__THE TASK__. If a line of the data below holds the word "navigation", list it.

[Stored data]
:::::

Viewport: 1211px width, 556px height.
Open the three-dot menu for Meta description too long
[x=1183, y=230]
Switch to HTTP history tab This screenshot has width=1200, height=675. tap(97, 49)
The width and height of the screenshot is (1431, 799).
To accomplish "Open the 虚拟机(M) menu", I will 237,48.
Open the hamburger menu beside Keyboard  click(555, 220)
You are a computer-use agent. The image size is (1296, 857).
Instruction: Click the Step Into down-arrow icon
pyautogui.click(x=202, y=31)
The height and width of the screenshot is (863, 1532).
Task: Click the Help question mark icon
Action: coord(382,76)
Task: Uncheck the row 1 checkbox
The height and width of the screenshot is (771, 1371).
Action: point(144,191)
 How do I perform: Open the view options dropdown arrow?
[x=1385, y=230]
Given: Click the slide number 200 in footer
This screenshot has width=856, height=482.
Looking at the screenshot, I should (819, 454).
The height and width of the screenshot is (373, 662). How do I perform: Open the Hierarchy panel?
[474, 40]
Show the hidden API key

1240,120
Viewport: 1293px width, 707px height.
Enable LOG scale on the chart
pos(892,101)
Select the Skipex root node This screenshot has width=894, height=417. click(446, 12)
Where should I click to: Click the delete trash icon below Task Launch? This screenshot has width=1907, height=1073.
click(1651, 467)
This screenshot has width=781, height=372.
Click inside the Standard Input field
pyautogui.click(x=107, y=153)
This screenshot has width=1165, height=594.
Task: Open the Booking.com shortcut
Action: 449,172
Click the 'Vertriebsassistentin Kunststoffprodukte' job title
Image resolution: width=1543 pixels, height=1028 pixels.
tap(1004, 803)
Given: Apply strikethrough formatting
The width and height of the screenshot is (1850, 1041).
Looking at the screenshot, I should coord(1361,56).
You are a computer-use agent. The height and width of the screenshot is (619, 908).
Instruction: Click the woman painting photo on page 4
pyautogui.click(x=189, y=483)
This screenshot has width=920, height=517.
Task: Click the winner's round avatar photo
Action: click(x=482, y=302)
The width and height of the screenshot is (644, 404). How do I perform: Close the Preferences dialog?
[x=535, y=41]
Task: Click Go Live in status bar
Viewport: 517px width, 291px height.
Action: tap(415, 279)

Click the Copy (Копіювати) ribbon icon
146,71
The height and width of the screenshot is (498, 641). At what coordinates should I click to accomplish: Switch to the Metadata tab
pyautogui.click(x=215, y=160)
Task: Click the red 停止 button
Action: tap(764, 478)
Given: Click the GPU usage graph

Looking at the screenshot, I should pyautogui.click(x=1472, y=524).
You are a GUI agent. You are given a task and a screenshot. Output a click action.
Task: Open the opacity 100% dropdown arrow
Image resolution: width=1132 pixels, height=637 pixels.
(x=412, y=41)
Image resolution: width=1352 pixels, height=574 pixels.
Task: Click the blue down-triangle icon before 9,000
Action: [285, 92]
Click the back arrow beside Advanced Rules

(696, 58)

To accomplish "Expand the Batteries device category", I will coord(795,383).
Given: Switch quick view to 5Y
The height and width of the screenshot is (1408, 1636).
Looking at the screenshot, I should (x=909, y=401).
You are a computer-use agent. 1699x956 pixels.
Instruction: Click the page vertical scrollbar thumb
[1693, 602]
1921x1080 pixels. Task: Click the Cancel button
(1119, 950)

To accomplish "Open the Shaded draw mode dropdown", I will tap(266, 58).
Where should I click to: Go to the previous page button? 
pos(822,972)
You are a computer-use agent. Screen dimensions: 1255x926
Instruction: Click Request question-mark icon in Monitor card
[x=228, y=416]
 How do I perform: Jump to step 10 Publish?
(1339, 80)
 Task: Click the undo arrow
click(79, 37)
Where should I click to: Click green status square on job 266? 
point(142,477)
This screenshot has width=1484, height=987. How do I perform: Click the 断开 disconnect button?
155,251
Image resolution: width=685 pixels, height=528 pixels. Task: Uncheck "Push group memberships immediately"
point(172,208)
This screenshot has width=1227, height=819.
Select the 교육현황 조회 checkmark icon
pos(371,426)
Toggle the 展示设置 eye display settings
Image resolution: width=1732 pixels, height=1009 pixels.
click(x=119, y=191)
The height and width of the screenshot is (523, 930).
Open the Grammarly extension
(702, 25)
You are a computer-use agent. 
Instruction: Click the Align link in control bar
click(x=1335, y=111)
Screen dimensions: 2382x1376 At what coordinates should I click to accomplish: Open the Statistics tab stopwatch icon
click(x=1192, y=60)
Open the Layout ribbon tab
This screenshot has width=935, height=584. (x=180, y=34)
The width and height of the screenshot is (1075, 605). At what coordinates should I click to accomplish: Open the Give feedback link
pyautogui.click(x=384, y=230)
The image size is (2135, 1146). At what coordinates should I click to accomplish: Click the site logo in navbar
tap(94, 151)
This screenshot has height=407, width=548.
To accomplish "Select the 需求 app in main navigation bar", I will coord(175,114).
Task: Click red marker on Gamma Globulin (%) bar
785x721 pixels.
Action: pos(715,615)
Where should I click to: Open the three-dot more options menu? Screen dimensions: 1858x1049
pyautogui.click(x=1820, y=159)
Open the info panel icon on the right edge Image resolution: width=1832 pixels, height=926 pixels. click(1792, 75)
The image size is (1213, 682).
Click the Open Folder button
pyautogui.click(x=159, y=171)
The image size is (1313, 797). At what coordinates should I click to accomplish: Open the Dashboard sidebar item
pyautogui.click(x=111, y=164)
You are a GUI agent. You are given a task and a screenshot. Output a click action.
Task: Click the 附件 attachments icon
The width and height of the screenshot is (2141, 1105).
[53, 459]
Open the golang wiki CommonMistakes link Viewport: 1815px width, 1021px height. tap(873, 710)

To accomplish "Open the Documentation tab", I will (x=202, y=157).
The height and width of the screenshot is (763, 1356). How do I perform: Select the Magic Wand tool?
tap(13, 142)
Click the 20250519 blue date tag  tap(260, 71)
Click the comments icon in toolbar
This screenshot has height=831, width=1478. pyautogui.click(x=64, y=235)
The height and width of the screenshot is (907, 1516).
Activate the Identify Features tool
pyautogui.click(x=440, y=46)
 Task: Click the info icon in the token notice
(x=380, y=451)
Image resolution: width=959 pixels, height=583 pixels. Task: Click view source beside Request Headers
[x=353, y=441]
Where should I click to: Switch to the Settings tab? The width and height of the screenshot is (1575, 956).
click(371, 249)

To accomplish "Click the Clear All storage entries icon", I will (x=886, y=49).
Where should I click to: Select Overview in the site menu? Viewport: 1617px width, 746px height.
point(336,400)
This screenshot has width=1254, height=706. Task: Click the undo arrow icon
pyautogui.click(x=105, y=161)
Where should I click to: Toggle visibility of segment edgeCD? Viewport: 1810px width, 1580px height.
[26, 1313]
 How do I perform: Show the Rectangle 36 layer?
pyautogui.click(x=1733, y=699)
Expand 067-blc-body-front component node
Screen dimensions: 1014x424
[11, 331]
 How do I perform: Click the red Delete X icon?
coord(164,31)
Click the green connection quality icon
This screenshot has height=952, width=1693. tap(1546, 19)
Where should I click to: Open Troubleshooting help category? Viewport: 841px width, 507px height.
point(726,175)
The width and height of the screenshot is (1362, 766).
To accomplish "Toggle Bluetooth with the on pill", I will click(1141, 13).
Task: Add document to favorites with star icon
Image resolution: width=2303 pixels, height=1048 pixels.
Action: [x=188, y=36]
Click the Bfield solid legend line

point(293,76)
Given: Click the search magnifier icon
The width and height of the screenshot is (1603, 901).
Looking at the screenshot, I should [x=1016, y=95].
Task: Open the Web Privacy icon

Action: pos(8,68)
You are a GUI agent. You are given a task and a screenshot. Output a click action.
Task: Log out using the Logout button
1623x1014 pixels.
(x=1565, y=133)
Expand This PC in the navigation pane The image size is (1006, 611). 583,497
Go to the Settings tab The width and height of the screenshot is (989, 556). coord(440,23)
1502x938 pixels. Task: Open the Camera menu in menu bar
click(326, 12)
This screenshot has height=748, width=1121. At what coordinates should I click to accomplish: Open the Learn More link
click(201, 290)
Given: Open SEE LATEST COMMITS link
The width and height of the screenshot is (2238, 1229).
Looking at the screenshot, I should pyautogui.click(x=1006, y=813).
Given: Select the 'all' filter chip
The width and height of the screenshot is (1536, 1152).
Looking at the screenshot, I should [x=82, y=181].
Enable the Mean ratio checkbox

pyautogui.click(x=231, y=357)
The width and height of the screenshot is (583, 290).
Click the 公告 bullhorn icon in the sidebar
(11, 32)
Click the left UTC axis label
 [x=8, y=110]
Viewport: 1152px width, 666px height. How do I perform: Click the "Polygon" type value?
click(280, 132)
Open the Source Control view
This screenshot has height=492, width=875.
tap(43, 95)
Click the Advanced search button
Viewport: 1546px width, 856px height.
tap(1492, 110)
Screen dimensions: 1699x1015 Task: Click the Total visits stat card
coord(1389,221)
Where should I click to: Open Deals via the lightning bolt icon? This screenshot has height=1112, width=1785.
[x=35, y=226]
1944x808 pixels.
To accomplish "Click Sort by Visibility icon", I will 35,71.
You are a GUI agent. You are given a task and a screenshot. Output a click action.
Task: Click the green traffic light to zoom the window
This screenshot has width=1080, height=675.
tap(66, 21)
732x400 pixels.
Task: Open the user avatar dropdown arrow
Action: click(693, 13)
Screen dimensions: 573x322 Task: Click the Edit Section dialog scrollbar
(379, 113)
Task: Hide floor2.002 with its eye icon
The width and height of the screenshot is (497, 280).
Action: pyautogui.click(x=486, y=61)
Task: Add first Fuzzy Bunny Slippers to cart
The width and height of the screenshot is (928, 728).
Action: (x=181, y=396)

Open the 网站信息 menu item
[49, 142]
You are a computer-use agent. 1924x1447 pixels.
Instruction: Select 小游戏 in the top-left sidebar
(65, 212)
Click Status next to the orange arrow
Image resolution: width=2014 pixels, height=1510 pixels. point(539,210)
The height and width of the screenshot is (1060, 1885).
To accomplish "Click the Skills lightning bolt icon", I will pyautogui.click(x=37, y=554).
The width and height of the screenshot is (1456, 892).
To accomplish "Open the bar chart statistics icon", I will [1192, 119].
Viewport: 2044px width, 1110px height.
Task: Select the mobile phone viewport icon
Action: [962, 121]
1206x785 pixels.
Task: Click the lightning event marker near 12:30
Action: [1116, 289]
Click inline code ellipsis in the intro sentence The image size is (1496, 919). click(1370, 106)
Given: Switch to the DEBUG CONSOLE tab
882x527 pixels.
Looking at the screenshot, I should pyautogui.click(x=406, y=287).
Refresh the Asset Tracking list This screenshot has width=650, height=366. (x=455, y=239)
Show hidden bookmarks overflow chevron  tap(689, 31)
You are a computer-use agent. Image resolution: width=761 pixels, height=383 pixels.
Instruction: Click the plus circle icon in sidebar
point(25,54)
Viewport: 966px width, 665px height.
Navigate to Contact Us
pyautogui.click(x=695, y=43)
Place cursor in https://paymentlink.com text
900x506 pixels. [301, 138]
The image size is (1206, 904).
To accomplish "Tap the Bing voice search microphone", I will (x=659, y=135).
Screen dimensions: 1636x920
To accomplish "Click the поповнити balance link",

:::::

__SOLUTION__.
To accomplish "Select the 需求 app in main navigation bar", I will coord(175,114).
Expand This PC in the navigation pane The image size is (1006, 611). 583,497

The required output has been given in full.